> 3. dCache experiences (mainly Tier 1?) --
> stability/performance problems?
I may not be at tomorrows phone conference, depending on Taxi pick up time for a
trip to CERN.
regarding this item.
- We have found that DCACHE itself has been very stable. Would that we could say the same
about NFS. Unfortunatly we choose to provision our DCACHE pool nodes via NFS rather
than native DCACHE (to decouple DCACHE development from disk server O/S issues). Would
that we had not - we have suffered many NFS hangs on SL3, taking out a number of services
including the proto-DCACHE. Derek moved to DCACHE native on the disk servers last Friday
and all looks to be stable now. We will form a more measured view if we run sucessfully
for at least a week.
- Regarding performance. We are seeing pretty good performance for our friends from CMS.
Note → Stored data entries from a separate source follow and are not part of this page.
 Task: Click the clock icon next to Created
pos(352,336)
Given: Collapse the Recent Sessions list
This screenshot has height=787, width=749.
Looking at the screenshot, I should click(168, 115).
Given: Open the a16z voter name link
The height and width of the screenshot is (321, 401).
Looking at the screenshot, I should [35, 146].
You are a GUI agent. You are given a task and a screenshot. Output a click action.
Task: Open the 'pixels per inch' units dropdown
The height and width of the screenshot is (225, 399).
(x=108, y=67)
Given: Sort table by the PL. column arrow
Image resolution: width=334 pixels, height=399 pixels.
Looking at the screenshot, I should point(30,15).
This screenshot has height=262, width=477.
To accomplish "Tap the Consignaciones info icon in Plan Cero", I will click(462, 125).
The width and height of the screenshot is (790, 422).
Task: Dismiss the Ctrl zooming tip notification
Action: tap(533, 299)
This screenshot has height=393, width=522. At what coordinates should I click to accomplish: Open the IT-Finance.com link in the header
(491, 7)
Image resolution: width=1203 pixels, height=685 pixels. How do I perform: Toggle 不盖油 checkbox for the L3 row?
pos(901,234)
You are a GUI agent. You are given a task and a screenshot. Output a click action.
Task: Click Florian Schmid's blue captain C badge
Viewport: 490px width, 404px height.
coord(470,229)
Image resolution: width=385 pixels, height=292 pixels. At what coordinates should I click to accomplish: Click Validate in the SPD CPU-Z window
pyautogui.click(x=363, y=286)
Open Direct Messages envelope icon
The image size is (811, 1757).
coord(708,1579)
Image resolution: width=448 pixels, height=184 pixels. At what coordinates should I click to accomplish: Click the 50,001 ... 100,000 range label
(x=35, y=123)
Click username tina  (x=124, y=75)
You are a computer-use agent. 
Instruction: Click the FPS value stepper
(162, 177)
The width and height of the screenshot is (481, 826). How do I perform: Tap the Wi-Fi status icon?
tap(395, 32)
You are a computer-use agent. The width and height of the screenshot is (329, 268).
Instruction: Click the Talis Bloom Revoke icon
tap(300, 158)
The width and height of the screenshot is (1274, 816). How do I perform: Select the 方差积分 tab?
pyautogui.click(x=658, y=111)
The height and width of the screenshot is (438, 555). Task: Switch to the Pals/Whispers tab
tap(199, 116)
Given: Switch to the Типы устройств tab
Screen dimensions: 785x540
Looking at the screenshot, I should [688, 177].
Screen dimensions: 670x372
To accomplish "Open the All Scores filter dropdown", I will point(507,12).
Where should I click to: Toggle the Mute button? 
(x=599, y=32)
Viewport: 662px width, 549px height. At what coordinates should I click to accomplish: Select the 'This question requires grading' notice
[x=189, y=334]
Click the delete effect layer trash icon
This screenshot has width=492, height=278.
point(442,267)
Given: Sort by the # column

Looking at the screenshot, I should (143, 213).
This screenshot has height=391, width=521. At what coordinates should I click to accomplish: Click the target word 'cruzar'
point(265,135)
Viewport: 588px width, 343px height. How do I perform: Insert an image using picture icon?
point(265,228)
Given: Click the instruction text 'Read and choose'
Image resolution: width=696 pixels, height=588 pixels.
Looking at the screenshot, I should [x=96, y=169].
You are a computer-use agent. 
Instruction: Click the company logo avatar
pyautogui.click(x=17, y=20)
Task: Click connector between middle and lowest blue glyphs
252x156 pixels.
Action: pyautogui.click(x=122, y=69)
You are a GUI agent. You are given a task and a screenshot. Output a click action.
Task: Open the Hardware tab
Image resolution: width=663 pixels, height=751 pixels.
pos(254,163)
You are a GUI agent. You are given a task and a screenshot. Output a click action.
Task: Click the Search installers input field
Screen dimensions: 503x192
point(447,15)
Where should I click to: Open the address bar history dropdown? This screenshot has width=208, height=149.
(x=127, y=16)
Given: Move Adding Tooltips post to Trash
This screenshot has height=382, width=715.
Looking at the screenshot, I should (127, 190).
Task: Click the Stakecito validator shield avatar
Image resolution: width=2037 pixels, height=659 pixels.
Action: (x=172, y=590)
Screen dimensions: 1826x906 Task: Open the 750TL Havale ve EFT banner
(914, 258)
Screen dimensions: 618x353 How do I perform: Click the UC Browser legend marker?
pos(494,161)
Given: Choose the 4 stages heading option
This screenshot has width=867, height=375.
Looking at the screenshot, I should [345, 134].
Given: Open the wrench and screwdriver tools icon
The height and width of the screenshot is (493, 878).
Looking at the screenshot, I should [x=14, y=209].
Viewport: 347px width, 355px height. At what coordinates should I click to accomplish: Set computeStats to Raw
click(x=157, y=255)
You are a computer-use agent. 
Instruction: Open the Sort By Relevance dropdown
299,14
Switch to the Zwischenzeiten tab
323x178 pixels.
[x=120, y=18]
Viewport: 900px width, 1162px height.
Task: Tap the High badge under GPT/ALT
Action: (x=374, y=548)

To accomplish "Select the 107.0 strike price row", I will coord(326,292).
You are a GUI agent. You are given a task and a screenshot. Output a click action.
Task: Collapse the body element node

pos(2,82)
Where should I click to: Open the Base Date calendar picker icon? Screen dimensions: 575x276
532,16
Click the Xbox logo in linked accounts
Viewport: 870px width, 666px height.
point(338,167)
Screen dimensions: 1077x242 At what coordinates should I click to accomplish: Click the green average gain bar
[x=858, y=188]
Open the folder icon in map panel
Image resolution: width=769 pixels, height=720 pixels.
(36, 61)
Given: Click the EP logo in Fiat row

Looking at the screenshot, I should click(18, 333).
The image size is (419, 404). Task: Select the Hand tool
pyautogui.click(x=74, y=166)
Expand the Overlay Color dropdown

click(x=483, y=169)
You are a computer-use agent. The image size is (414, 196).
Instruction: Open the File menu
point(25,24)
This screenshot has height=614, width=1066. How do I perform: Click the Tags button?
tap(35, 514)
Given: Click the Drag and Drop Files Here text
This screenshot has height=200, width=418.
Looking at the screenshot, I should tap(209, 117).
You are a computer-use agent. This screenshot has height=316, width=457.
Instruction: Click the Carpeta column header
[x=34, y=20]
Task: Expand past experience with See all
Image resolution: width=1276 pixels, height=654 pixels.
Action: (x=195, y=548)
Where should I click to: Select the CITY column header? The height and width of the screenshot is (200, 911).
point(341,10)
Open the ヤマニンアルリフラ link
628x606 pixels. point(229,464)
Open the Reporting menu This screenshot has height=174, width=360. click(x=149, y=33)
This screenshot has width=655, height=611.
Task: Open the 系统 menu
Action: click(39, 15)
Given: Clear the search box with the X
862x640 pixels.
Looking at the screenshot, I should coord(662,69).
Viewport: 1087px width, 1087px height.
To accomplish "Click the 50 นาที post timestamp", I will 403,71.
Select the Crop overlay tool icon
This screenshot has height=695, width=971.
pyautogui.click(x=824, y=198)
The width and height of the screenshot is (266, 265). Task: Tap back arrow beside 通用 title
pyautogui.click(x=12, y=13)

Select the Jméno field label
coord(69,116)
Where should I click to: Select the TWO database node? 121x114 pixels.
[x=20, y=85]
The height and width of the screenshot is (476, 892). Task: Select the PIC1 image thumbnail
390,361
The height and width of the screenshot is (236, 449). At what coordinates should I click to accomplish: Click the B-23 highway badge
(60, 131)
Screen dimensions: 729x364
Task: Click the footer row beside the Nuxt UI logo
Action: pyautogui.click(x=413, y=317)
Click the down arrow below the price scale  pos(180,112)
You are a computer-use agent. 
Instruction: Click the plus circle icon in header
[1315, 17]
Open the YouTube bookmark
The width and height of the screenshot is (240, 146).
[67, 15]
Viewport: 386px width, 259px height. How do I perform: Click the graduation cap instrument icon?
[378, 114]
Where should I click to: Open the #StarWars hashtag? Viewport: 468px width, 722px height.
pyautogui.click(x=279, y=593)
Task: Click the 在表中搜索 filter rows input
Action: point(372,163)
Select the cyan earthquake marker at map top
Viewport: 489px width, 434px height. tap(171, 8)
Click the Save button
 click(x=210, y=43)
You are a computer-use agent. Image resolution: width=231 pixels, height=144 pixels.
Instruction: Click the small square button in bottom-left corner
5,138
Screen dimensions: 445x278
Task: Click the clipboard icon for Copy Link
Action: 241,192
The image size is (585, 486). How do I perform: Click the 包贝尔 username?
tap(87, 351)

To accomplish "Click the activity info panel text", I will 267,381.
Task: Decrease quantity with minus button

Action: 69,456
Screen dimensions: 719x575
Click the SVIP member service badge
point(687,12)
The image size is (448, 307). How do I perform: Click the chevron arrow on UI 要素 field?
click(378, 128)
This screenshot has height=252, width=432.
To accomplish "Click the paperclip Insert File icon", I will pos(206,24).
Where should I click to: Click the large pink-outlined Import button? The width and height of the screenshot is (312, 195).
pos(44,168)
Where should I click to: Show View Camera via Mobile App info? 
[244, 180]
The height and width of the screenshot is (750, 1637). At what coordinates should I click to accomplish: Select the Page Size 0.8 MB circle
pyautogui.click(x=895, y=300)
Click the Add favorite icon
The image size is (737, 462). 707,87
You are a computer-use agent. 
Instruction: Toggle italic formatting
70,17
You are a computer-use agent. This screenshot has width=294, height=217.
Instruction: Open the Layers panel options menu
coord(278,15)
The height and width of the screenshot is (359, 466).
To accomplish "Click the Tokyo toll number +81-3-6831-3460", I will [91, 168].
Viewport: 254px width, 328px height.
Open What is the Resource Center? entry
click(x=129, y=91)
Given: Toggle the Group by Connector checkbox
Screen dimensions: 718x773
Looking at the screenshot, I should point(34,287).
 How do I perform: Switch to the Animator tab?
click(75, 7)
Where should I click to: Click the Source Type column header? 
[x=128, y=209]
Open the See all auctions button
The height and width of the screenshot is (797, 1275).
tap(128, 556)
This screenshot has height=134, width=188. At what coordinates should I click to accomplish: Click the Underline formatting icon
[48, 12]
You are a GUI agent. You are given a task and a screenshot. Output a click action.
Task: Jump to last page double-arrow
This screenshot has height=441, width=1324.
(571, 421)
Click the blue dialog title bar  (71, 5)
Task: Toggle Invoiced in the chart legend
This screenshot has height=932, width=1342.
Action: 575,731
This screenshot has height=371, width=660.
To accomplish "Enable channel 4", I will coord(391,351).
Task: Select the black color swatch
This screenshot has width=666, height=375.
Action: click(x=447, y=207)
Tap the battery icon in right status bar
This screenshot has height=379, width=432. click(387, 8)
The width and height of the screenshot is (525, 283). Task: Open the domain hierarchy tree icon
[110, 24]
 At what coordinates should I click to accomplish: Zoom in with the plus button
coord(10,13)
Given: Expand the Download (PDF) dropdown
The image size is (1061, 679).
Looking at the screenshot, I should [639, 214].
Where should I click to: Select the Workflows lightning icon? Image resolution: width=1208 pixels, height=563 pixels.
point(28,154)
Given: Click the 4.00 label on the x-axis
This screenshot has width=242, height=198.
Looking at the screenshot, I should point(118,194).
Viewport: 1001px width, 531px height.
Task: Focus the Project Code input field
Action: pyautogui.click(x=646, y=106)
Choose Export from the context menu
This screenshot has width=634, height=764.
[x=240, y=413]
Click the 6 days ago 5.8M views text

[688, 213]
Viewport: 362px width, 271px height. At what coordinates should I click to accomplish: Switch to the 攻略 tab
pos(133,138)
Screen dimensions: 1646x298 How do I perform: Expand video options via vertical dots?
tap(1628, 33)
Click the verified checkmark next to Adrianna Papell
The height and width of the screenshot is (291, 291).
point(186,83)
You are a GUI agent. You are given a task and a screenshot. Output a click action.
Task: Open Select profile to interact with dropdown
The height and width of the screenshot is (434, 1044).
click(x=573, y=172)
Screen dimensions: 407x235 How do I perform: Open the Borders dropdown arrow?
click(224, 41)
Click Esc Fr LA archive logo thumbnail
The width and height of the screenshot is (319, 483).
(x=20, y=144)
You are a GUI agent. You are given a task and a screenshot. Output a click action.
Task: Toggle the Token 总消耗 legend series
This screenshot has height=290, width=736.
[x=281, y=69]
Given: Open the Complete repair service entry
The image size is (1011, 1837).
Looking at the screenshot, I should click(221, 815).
DCACHE is sustaining 200Mb/s (thats about 25MB/s) over many hours for file replication
from CERN. This is as good as CMS are seeing anywhere else. From our analysis it looks
like there is substantial headroom in our network infrastructure/disk servers. At present
we only have 3 deployed or CMS and they tend to be idle mich of the time. We don't know
what limit CMS, but suspect the catalogue manipulation at he CERN end - or maybe a
combination of manipulations in many places. I suspect the RAL DCACHE has plenty of
headroom for other experiments - time will tell.
We are rather worried about the dcache head node/SRM. during CMS production its running
at at least 50% CPU, manipulation of the SRM state D/B on postgress seems very heavy
and maybe we have some tuning to do. This is potentially a problem if transaction
rate on the SRM increases. Derek is in the process of splitting off the postgress
D/B onto a standalone node with access via a network client.
- Jens has made some measurements for smaller files which maybe he will circulate.
I don't have exact details of conditions/performance but
I note that those tests were done into a single disk pool on the head node rather than
implemented on one of the big disk arrays. Given our discovery of the headnodes state
of business hitting it with files will not help its performance.
- We will deploy another instance of DCACHE for the March service challenge. This will
have up to 16 gridftp transfer nodes and 4 disk servers (8 RAID arrays). We are aiming
to peak at 2gb/s and sustain 1 gbit/s for 2 weeks.
Regards
Andrew
|